▸ To do:
• 1. In the article about a survey of doctors facing abuse from patients:
(a) What percentage of GPs had been verbally abused in the past month?
(b) How high could the NHS waiting list in England rise by autumn next year, according to the warning?
(c) Among those who had received abuse, what percentage believed the perpetrator was dissatisfied with the service?
• 2. In the article about a survey of doctors facing abuse from patients, why could the number of people joining the waiting list outstrip the number being treated? Answer in one to three sentences.
• 3. Continue the article about a survey of doctors facing abuse from patients from its final sentence.

▸ Excerpted text:
════════════════

The NHS said that it will "not tolerate" abuse or violence towards staff.

The survey of more than 2,400 doctors in England, Wales and Northern Ireland found:

  • A total of 37% had been verbally abused by patients, or those accompanying them to appointments, in the past month. This rose to 51% of GPs.
  • One in five GPs reported being threatened.
  • Some 34 doctors reported that they had been physically assaulted in the last month.
  • More than two in five (43%) said that they thought instances of threatening behaviour, violence or verbal abuse from patients had increased over the last year.
  • Doctors reported abuse occurring in a number of places from waiting areas to the consulting room.
  • Half reported seeing other staff abused by patients in the past year, including nursing staff, receptionists and healthcare assistants.

The survey comes after a warning that the NHS waiting list could rise to more than 14 million in England alone by autumn next year.

If millions of patients who did not receive care during the pandemic return to the health service for medical attention, then the number joining the waiting list could outstrip the number being treated, the Institute for Fiscal Studies (IFS) said.

The BMA survey showed among those who had received some sort of abuse, 64% said they believed the perpetrator was dissatisfied with the service, including access.

In some instances the police were called, in other instances patients were removed from the GP's list but in half of cases no action was taken.

Dr Richard Vautrey, BMA GP committee chair, said: "Abuse, violence and threats are absolutely unacceptable and should never be tolerated.

"GPs and their colleagues are doing their absolute best, day in, day out, to provide care to their local communities, and we know that the vast majority of our patients appreciate the hard work we are doing. However, these findings show an incredibly worrying trend, with GPs reporting rising levels of abuse against staff in general practice, who are already working under intense pressure."

════════════════

▸ Material provided:
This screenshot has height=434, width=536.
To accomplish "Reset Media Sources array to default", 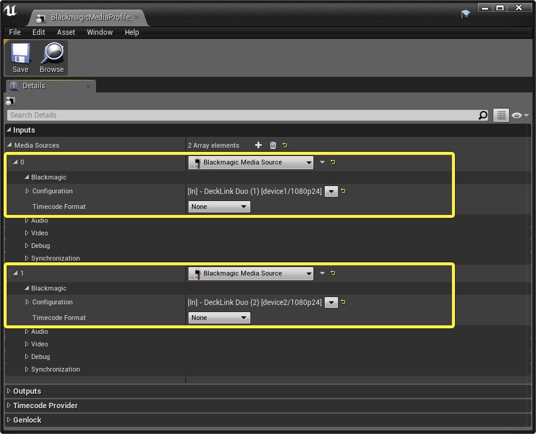I will click(x=285, y=145).
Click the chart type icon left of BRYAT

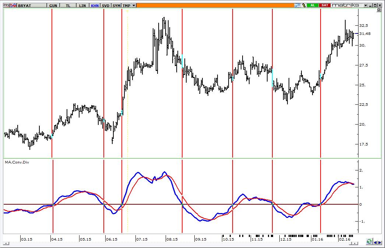point(6,6)
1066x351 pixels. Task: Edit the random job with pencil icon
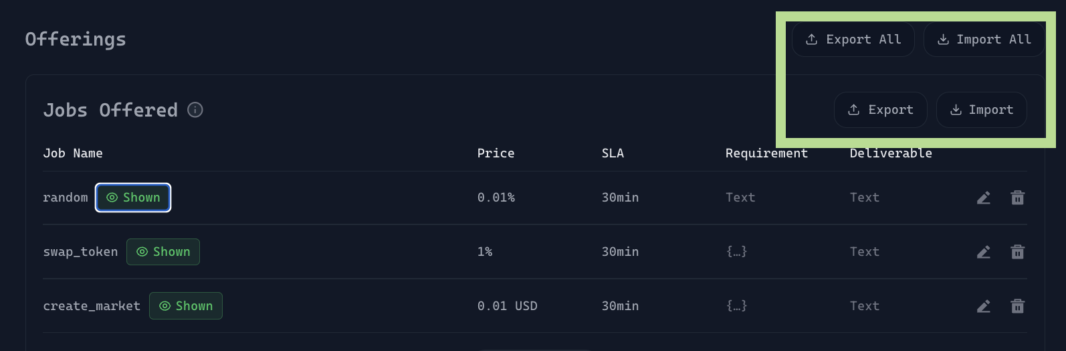(983, 198)
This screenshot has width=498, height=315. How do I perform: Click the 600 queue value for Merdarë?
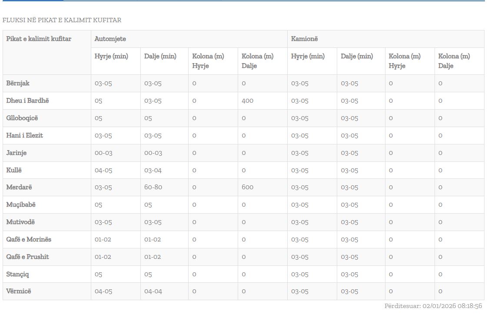click(247, 187)
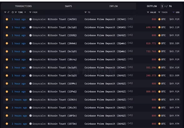184x128 pixels.
Task: Expand (+1) next to Coinbase Prime Deposit (3KbKS)
Action: pyautogui.click(x=130, y=27)
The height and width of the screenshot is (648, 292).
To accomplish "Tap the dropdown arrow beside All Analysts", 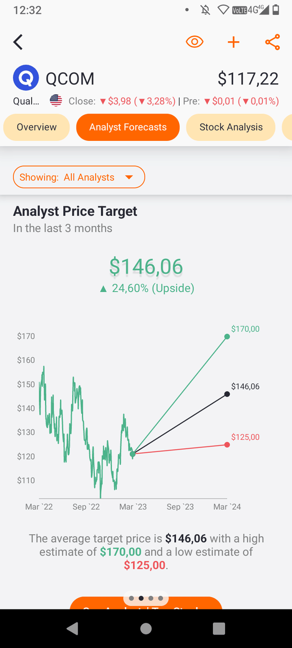I will tap(129, 177).
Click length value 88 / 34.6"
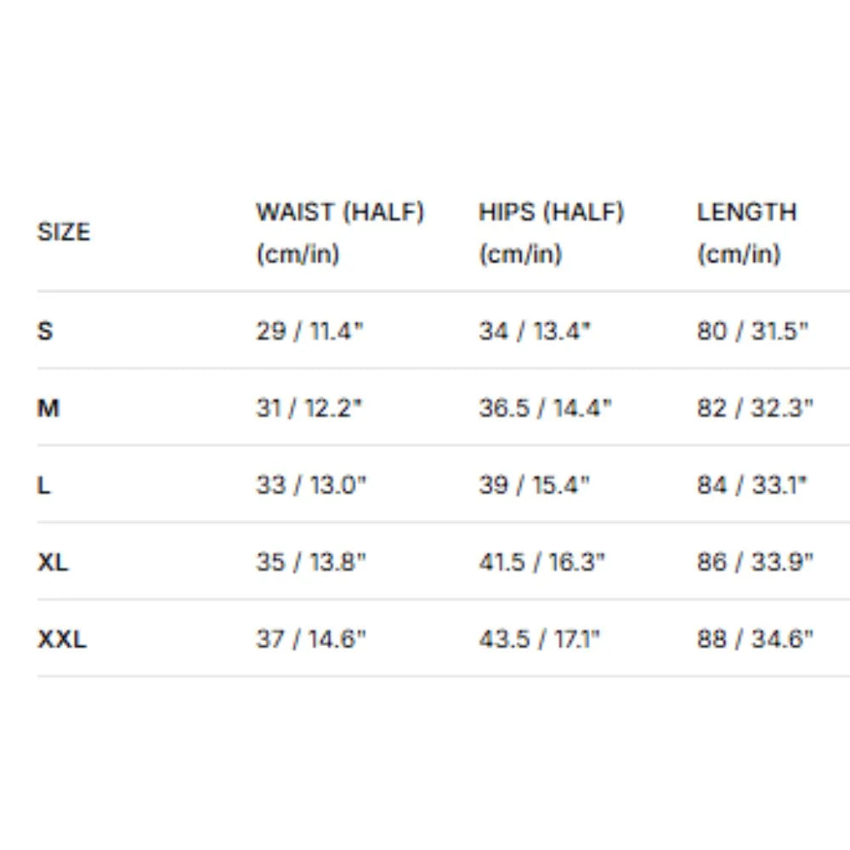The height and width of the screenshot is (850, 850). point(755,639)
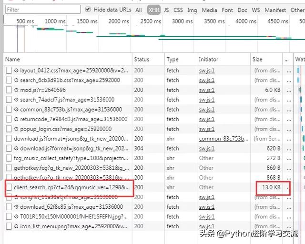This screenshot has width=305, height=244.
Task: Click the popup_login.css file icon
Action: (9, 129)
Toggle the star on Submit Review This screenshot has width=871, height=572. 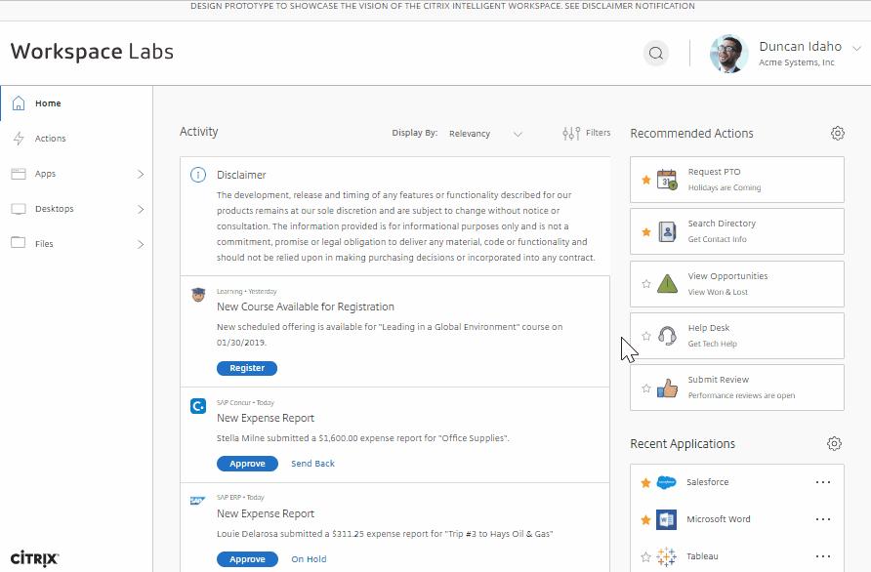pyautogui.click(x=645, y=388)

════════════════

▸ Results in order:
• 1.
(a) 51%
(b) More than 14 million
(c) 64%

• 2. According to the Institute for Fiscal Studies, this could happen if millions of patients who did not receive care during the pandemic return to the health service for medical attention.

• 3.
He added: "There must be an honest public conversation, led by the Government and NHS England, about the precarious state the NHS now finds itself in after 18 months of managing a pandemic, so that people have realistic expectations, and to prevent staff bearing the brunt of frustration and anger."

Dr Vishal Sharma, BMA consultants committee chair, added: "Doctors may pride themselves on being resilient, but that doesn't mean they should have to put up with being abused, threatened or - in a small number of cases - physically attacked by the very people they are trying to help."

A female GP partner in the South West said: "In just the last week I have been shouted at because I asked someone to do a PCR test for their new cough and fever, and was called the most horrifically offensive name after I asked someone not to come into the surgery waiting room with a cough, and instead asked them to come to our onsite 'hot clinic' where people with Covid symptoms can be seen safely.

"I was also told to 'go back to where you come from' by a patient who was unhappy at me being unable to tell him when he would be seen in hospital."

An NHS spokesperson said: "The NHS will not tolerate abuse or violence directed at staff and despite the despicable actions of a minority, the overwhelming support from the public during the pandemic has meant a great deal to staff, who are proud to have helped millions of patients over the last year."